The play is set in a shop at the end of a pier, where a former war photographer (Amy Rushton) has taken up the more mundane profession of making flawless postcards. Her last customer of the day (Ben Cave) reminds her all too much of her work in Bosnia, but he turns out to have some memories of his own as well.
The haunted war photographer has become somewhat of a cliché, and the play neatly follows the conventions. The photographer hangs around in scruffy clothes with uncombed hair, and manages to smoke a cigarette and down a drink before the play has started. The Eastern-European man with a thick accent in a very large suit is as much of a cliché.
However, as both characters get more exposed, it turns out that there is still enough to develop. Lowe plays with such photographic puns throughout the play, half of the time by jokingly analysing them. This gives a nice consistency in an already comfortingly compact play.
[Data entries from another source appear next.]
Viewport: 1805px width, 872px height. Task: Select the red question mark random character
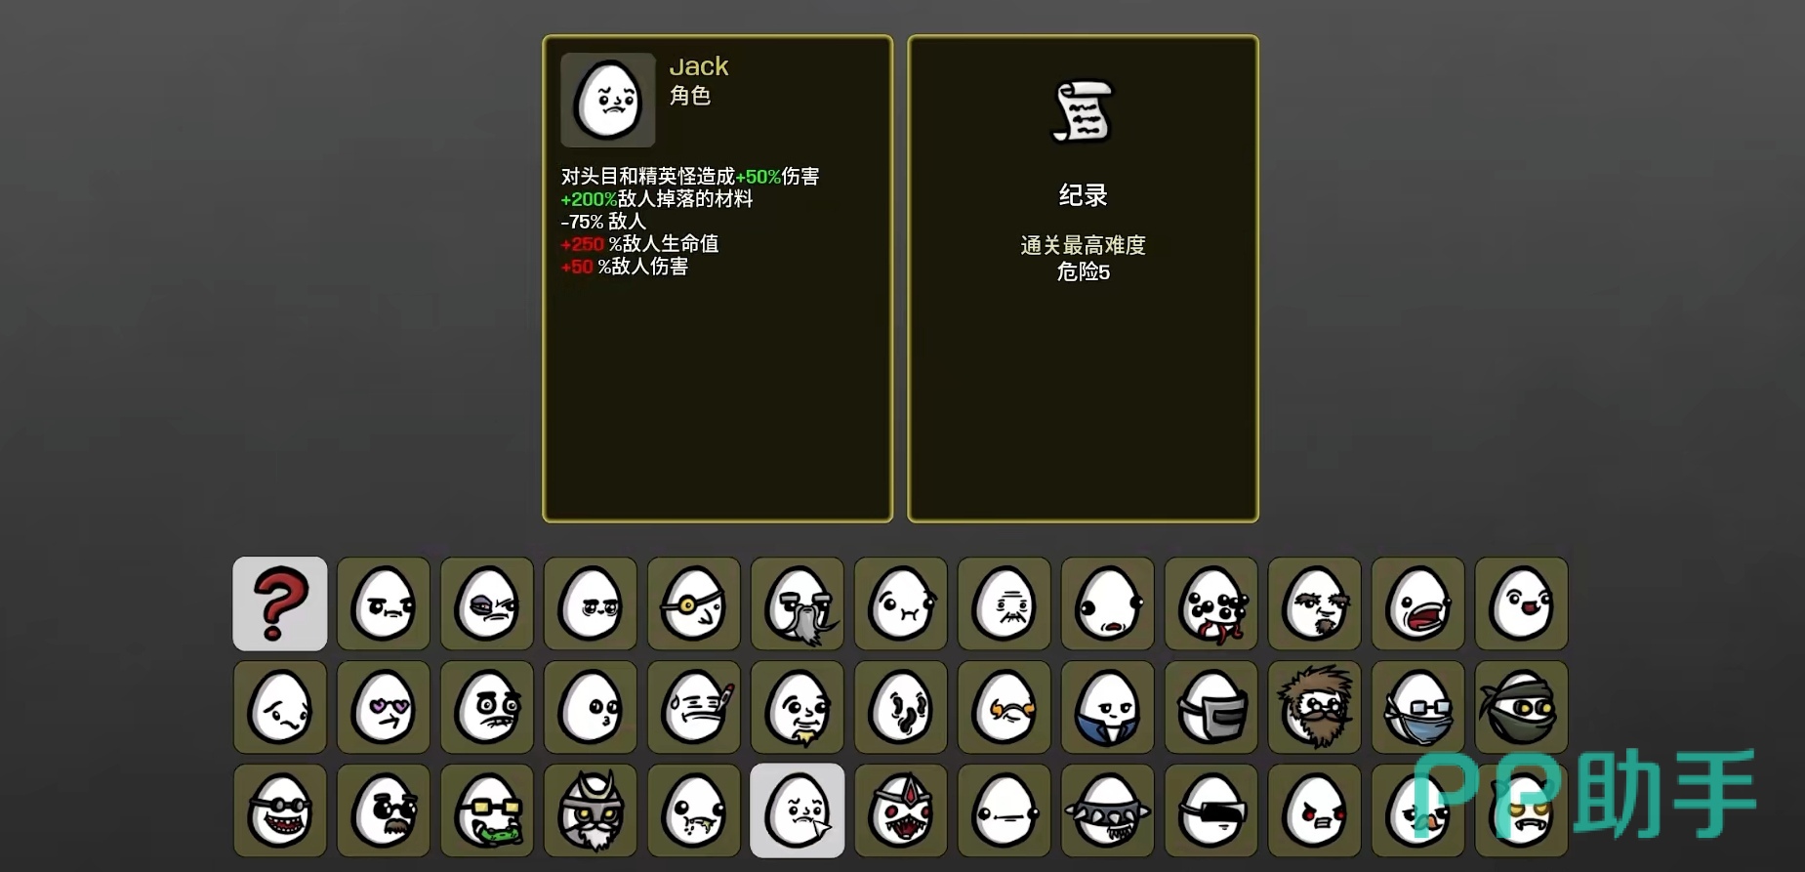[280, 603]
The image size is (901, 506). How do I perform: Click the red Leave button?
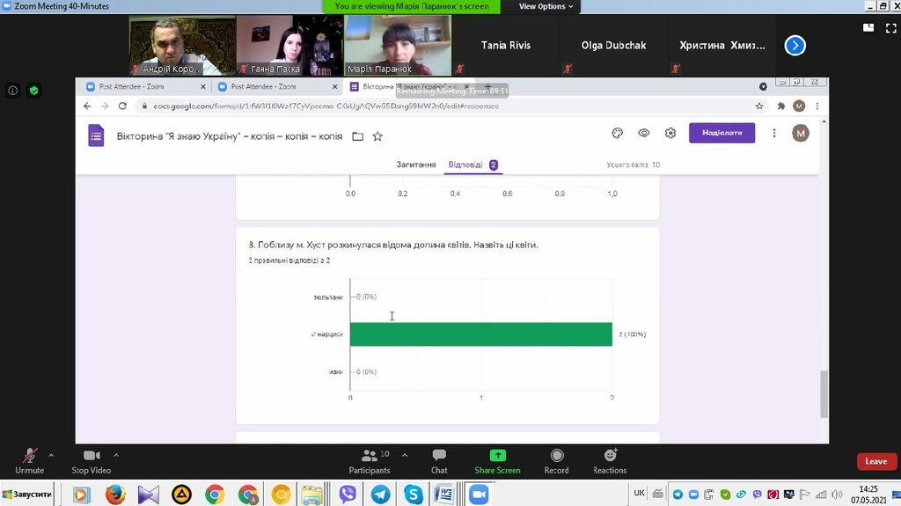tap(875, 461)
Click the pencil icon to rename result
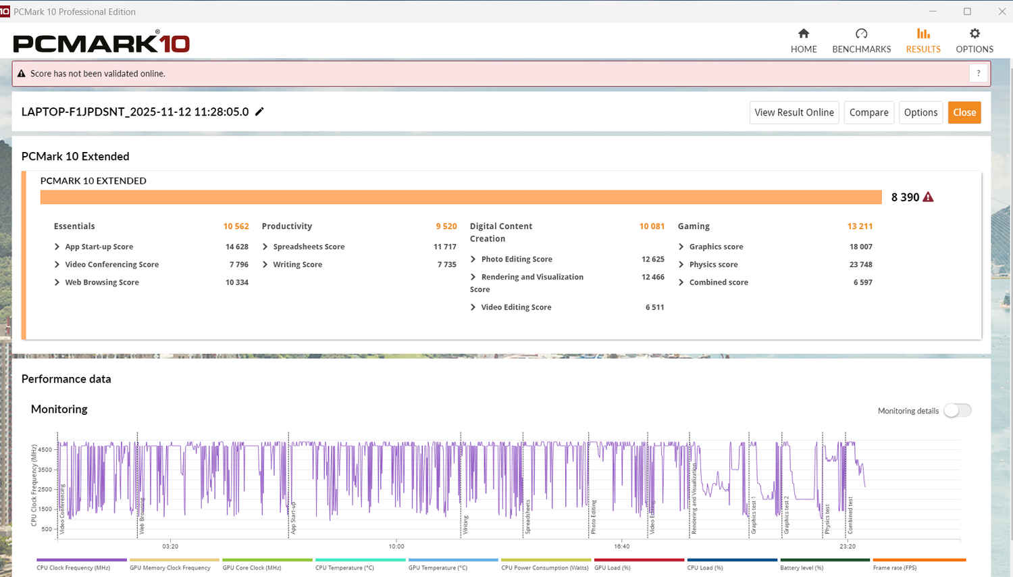The width and height of the screenshot is (1013, 577). coord(259,111)
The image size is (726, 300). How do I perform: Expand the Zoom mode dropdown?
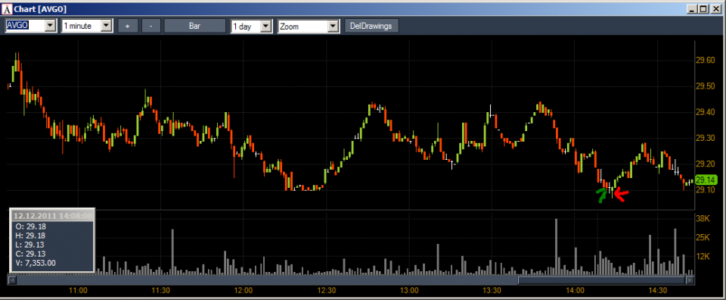(x=334, y=27)
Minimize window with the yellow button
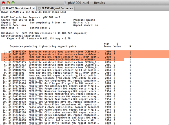 coord(8,3)
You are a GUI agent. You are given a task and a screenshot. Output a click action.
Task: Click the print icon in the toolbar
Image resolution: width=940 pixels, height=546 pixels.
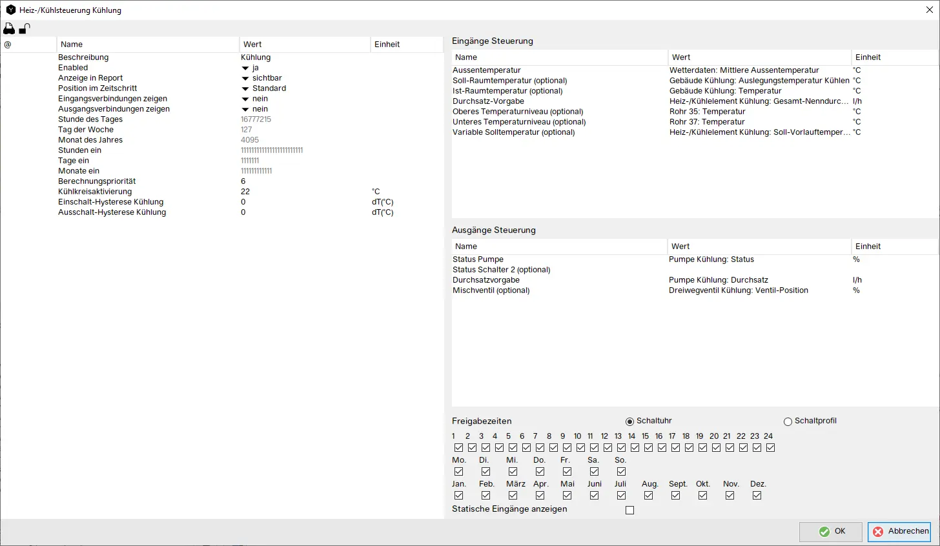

The décor is extensive, with every drawer filled and every technological item working. The audience can witness what the actors are doing on the computer on a big screen, which also gives an original insight in what is going on in their heads. For a play dealing with a traumatic past, one might have expected it to have been less rooted in the present. The elaborate décor and the limited cast at first seems to restrict the play : the action takes place in real-time, in one room, with two actors. However, the actors create and recreate images in a different place and time that stay on your mind. Ben Cave manages to turn the production from a melodrama into a thriller with a single glance.
The only flaw is the all too complicated language, which is sometimes at odds with the ultra-realistic form of the play. The poetry of the words works better in the broken English of the man than in the rushed, not always intelligible, comments of the woman. The great story and ditto acting don’t need such linguistic gymnastics.